# Solution: The Unscaled Lasso

This is the answer key for `drill_11_unscaled_lasso.ipynb`.

In [None]:
import numpy as np
import pandas as pd
from sklearn.linear_model import Lasso, LassoCV
from sklearn.preprocessing import StandardScaler
from sklearn.model_selection import train_test_split
from sklearn.metrics import r2_score

np.random.seed(42)

In [None]:
# Generate data with features on different scales
n = 500

tenure_days = np.random.uniform(30, 1000, n)
monthly_spend = np.random.uniform(20, 200, n)
orders = np.random.poisson(5, n)
is_premium = np.random.binomial(1, 0.3, n)

true_coefs = {
    'tenure_days': 0.5,
    'monthly_spend': 2.0,
    'orders': 30.0,
    'is_premium': 100.0
}

ltv = (
    true_coefs['tenure_days'] * tenure_days +
    true_coefs['monthly_spend'] * monthly_spend +
    true_coefs['orders'] * orders +
    true_coefs['is_premium'] * is_premium +
    np.random.normal(0, 50, n)
)

df = pd.DataFrame({
    'tenure_days': tenure_days,
    'monthly_spend': monthly_spend,
    'orders': orders,
    'is_premium': is_premium,
    'ltv': ltv
})

feature_cols = ['tenure_days', 'monthly_spend', 'orders', 'is_premium']
X = df[feature_cols]
y = df['ltv']

X_train, X_test, y_train, y_test = train_test_split(X, y, test_size=0.3, random_state=42)

In [None]:
# BUGGY: Lasso without scaling
lasso_unscaled = Lasso(alpha=1.0)
lasso_unscaled.fit(X_train, y_train)

print("=== Unscaled Lasso (WRONG) ===")
for name, coef in zip(feature_cols, lasso_unscaled.coef_):
    status = "ZEROED" if abs(coef) < 0.01 else f"{coef:.3f}"
    print(f"  {name:<15}: {status}")

## SOLUTION: Scale Before Lasso

In [None]:
# Step 1: Scale the features (fit on train only!)
scaler = StandardScaler()
X_train_scaled = scaler.fit_transform(X_train)
X_test_scaled = scaler.transform(X_test)

# Step 2: Fit Lasso on scaled data
lasso_scaled = LassoCV(cv=5)  # Use CV to find best alpha
lasso_scaled.fit(X_train_scaled, y_train)

print("=== Fixed Lasso Results (Scaled) ===")
print(f"\nOptimal alpha: {lasso_scaled.alpha_:.4f}")
print("\nCoefficients:")
for name, coef in zip(feature_cols, lasso_scaled.coef_):
    status = "ZEROED" if abs(coef) < 0.01 else f"{coef:.3f}"
    print(f"  {name:<15}: {status}")

In [None]:
# Compare performance
r2_unscaled = r2_score(y_test, lasso_unscaled.predict(X_test))
r2_scaled = r2_score(y_test, lasso_scaled.predict(X_test_scaled))

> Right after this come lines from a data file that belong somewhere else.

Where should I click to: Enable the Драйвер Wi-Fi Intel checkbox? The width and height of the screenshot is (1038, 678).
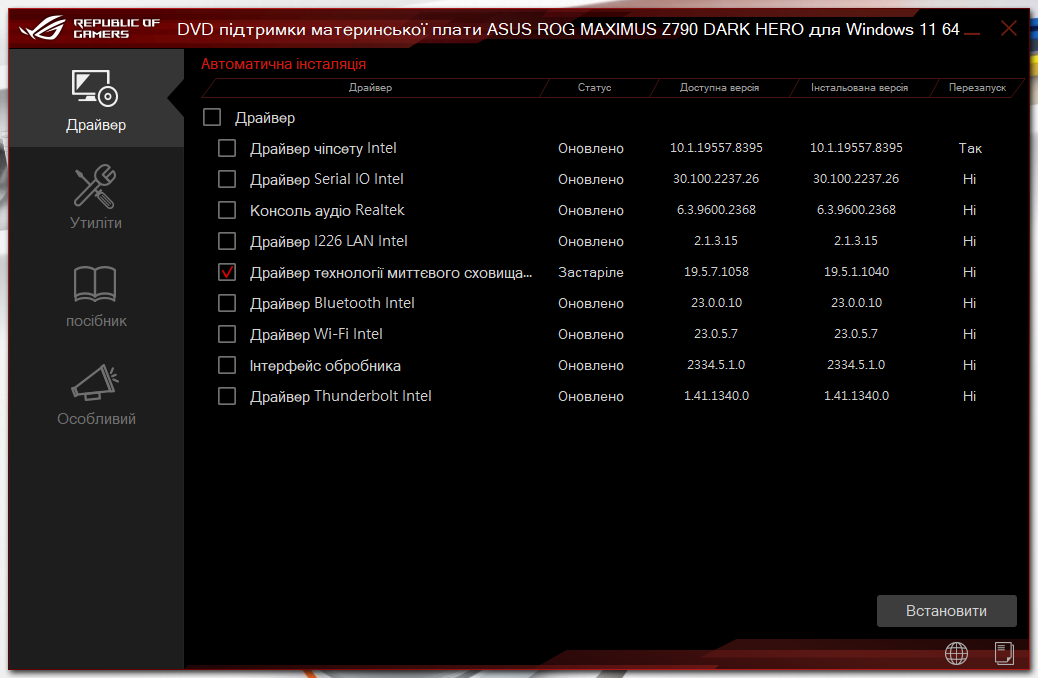point(226,333)
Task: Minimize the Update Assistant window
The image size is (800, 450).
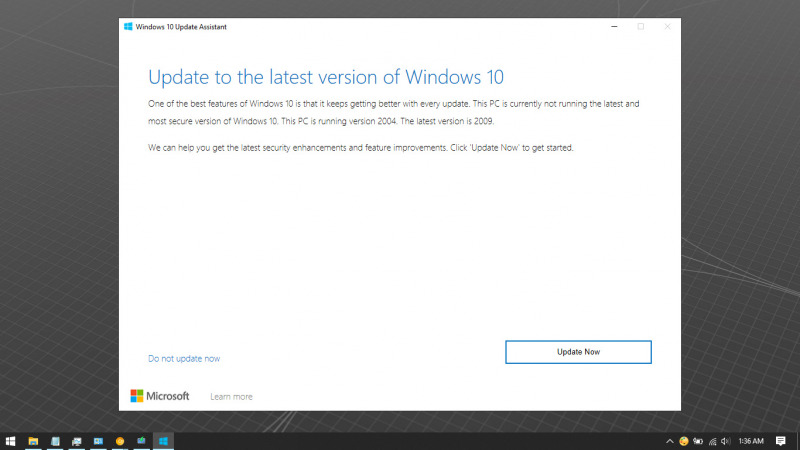Action: point(612,27)
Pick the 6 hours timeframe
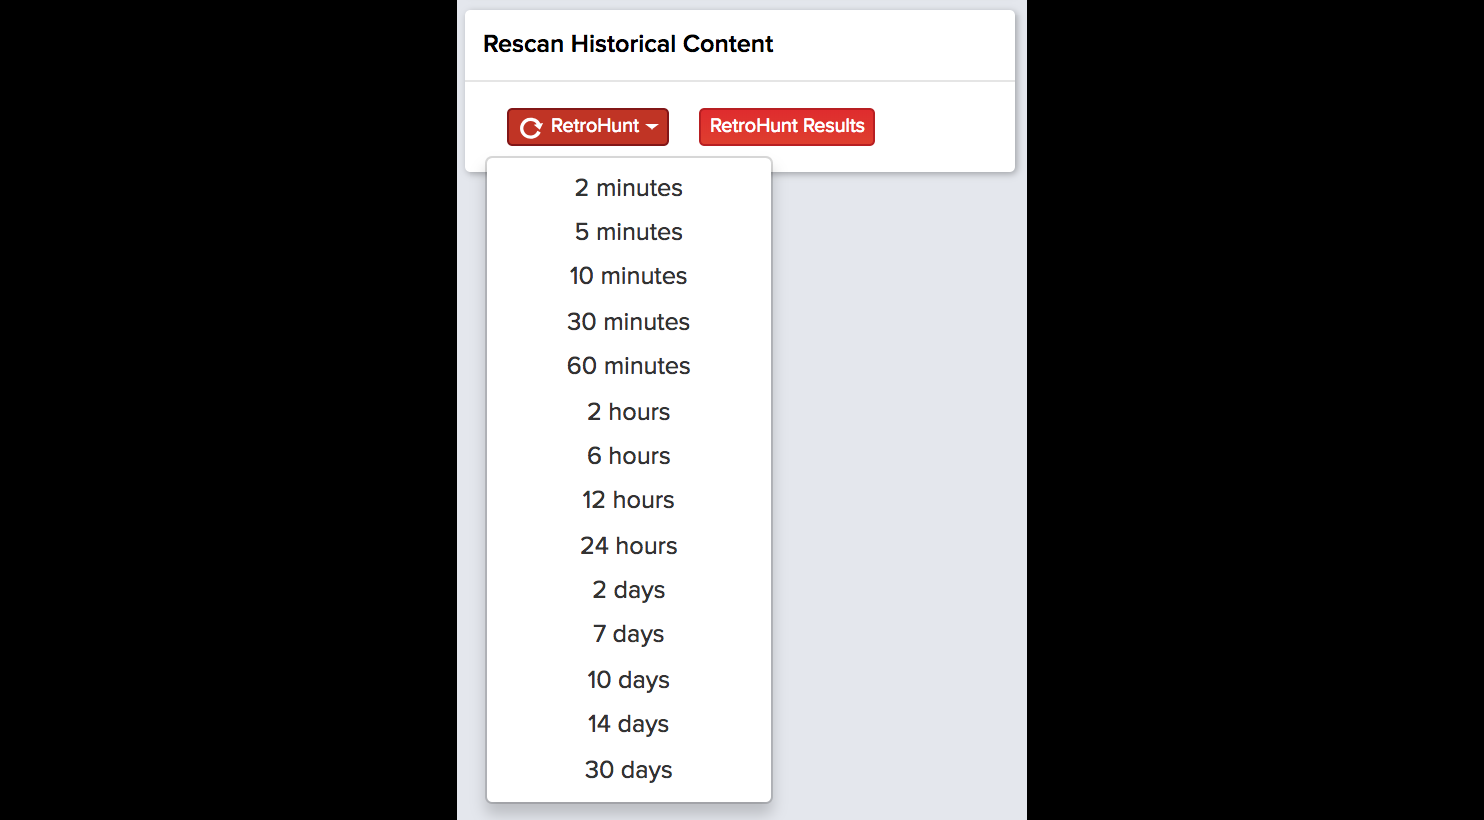 (629, 456)
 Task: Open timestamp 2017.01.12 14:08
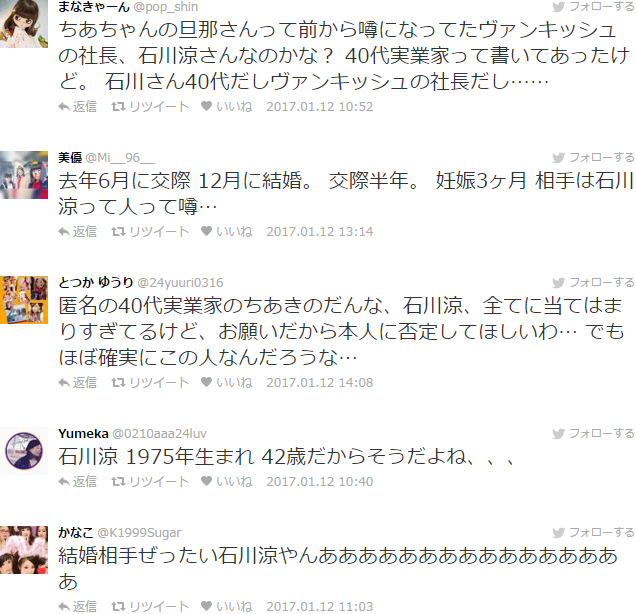tap(320, 382)
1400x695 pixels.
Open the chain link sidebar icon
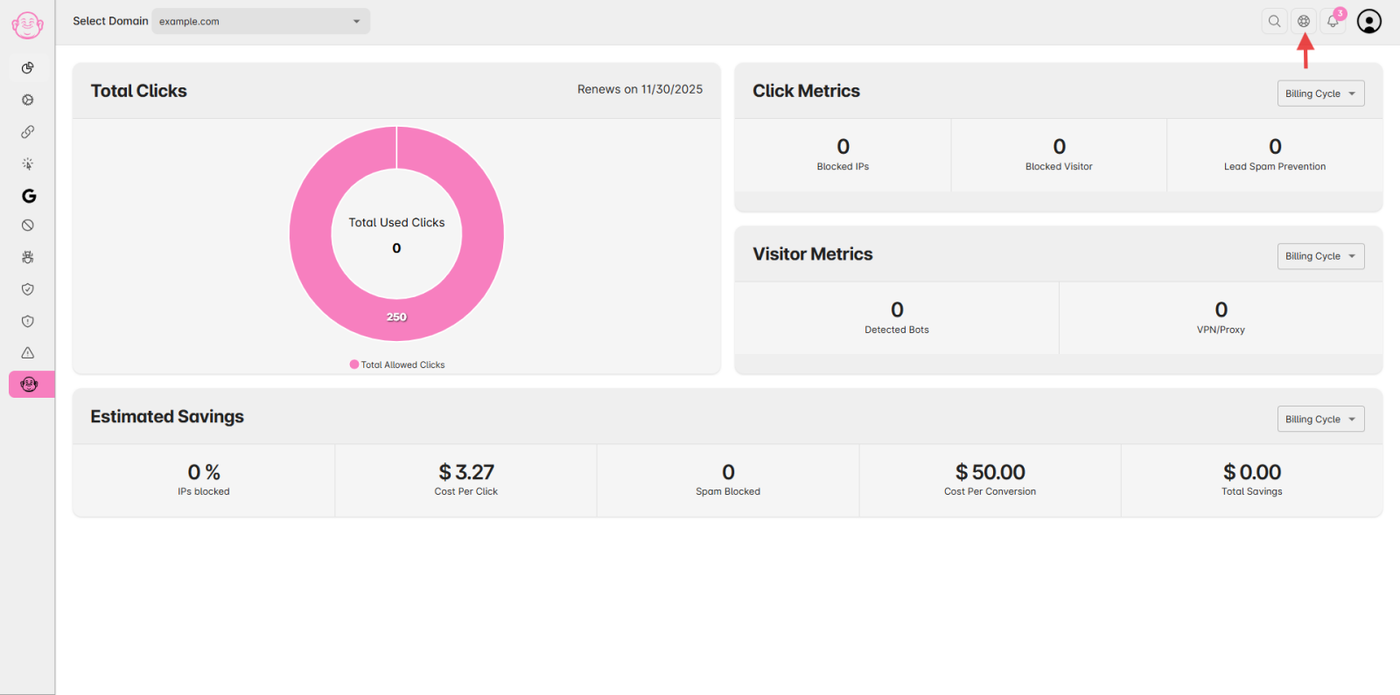(x=28, y=132)
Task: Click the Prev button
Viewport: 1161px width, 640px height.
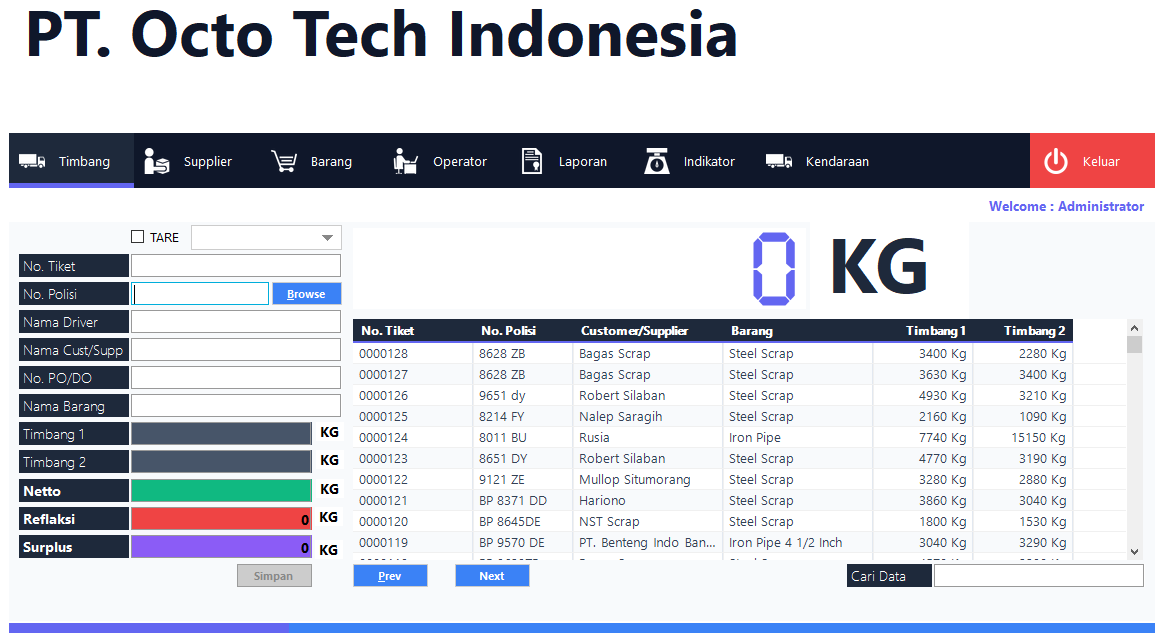Action: click(x=390, y=576)
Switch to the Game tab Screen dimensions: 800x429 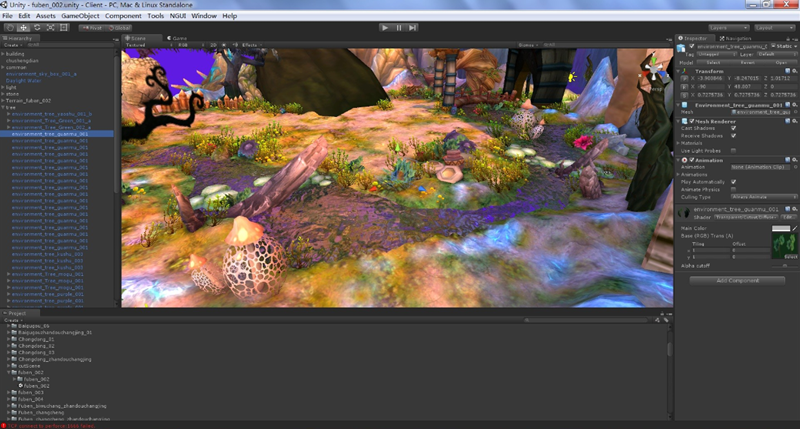[177, 38]
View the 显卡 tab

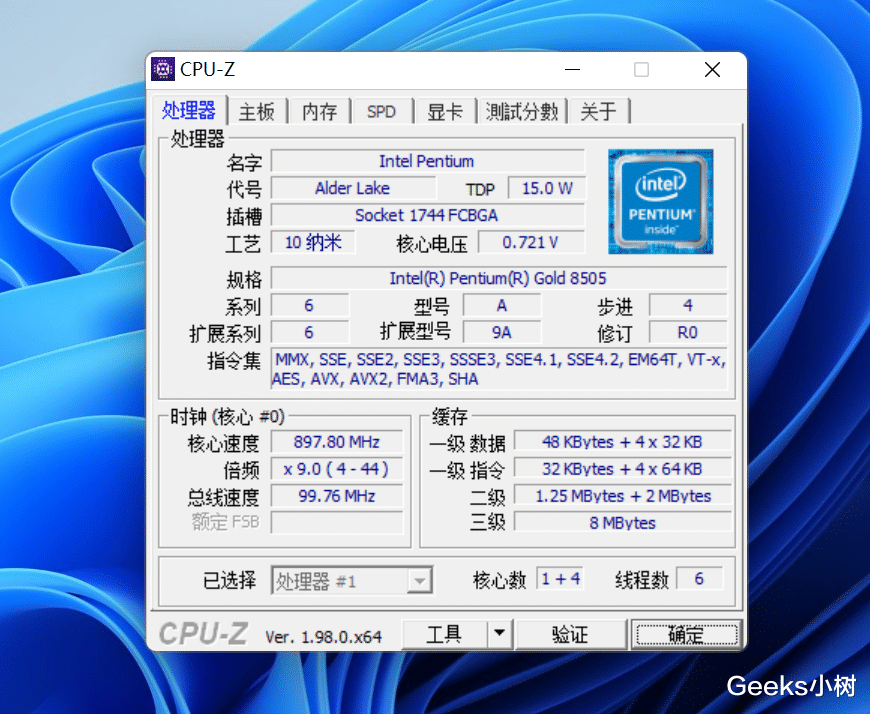(444, 111)
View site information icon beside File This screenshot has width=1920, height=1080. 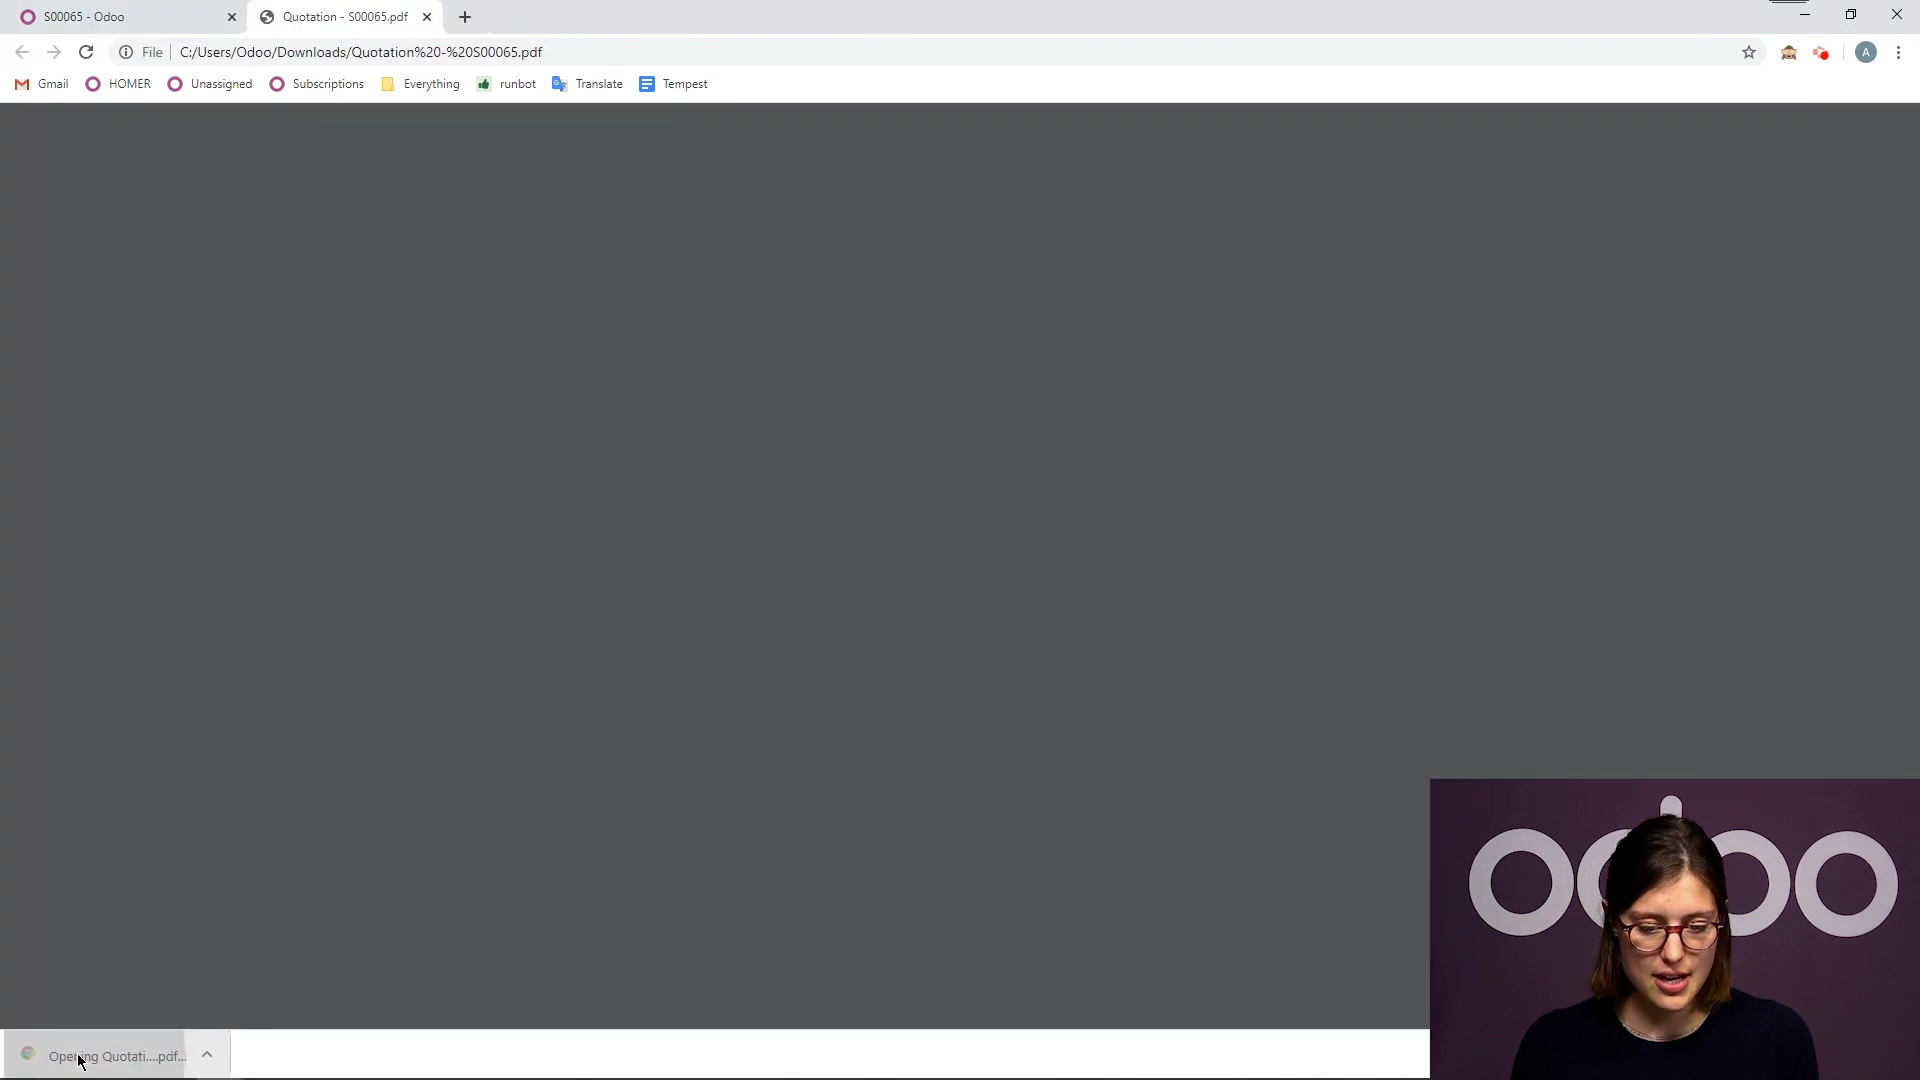pos(126,52)
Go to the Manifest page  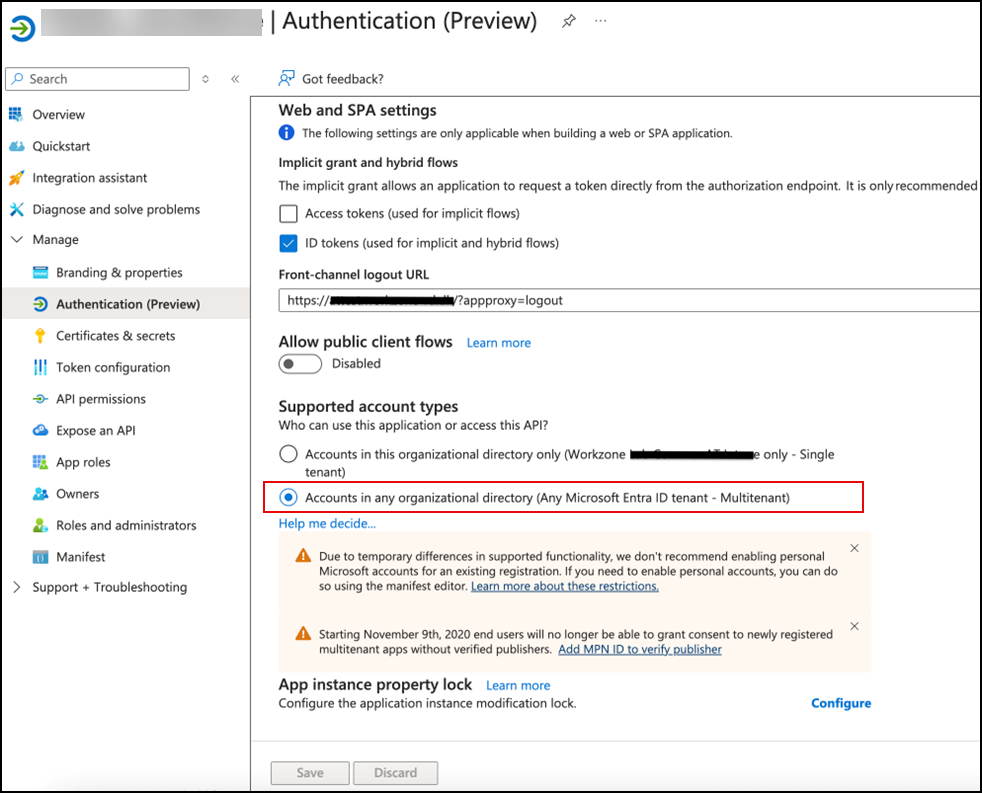80,557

print("=== Performance Comparison ===")
print(f"\nUnscaled Lasso:")
print(f"  R²: {r2_unscaled:.3f}")
print(f"  Features selected: {(np.abs(lasso_unscaled.coef_) > 0.01).sum()}")
print(f"\nScaled Lasso:")
print(f"  R²: {r2_scaled:.3f}")
print(f"  Features selected: {(np.abs(lasso_scaled.coef_) > 0.01).sum()}")

In [None]:
# Self-check
tenure_idx = feature_cols.index('tenure_days')
assert abs(lasso_scaled.coef_[tenure_idx]) > 0.01, "tenure_days should not be zeroed after scaling!"
assert r2_scaled > r2_unscaled, "Scaled Lasso should have better R²"

print("✓ Lasso fixed!")
print(f"✓ tenure_days now has coefficient: {lasso_scaled.coef_[tenure_idx]:.3f}")
print(f"✓ R² improved: {r2_unscaled:.3f} → {r2_scaled:.3f}")

## Sample Postmortem

### What happened:
- Lasso wrongly eliminated `tenure_days` as "unimportant" despite it being a strong predictor.

### Root cause:
- Lasso penalizes the sum of |coefficients|. When features are on different scales, features with large ranges (like tenure_days: 30-1000) get small coefficients, which Lasso then zeros out. The coefficient size doesn't reflect feature importance when scales differ.

### How to prevent:
- **Always scale before Lasso/Ridge/ElasticNet.** Use StandardScaler to make features comparable.
- **Interpret coefficients on scaled data.** After scaling, larger |coefficient| = more important.
- **Decision trees don't need scaling** — they're scale-invariant.